• Your instructions:
Using the records below, give again exactly the lines from the line that contains "You are a computer-use agent. The width" through the line that contains "Task: Select the", both ends included, and only those.

*** Begin section ***

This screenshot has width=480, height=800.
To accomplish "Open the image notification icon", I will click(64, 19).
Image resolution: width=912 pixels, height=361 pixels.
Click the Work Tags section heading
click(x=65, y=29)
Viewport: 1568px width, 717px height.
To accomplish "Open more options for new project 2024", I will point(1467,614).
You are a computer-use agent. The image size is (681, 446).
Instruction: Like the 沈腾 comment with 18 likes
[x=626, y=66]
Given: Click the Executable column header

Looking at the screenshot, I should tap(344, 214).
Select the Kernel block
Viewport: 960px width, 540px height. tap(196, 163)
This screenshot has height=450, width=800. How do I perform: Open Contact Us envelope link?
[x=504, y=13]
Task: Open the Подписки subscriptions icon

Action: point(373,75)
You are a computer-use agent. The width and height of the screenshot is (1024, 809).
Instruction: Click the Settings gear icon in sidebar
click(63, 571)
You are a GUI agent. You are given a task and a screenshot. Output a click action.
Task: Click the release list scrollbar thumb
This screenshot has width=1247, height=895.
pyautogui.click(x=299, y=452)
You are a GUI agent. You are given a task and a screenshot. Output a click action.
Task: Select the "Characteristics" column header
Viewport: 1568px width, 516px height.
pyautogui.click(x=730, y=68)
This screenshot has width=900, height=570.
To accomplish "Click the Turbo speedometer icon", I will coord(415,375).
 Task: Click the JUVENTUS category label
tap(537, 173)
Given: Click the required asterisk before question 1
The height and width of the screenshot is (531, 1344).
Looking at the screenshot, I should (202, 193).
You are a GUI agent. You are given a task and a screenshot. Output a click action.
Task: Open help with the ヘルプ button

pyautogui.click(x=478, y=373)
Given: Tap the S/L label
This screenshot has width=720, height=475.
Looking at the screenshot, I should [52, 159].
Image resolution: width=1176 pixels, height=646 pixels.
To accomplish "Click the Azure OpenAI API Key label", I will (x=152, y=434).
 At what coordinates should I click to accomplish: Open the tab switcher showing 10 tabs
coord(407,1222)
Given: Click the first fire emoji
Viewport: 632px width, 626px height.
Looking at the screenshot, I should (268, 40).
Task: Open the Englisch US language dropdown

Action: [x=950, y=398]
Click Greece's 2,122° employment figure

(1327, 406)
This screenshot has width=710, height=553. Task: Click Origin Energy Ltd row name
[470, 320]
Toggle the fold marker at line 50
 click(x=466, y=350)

*** End section ***

• Result below:
You are a computer-use agent. The width and height of the screenshot is (1024, 809).
Instruction: Click the Settings gear icon in sidebar
click(63, 571)
You are a GUI agent. You are given a task and a screenshot. Output a click action.
Task: Click the release list scrollbar thumb
This screenshot has width=1247, height=895.
pyautogui.click(x=299, y=452)
You are a GUI agent. You are given a task and a screenshot. Output a click action.
Task: Select the "Characteristics" column header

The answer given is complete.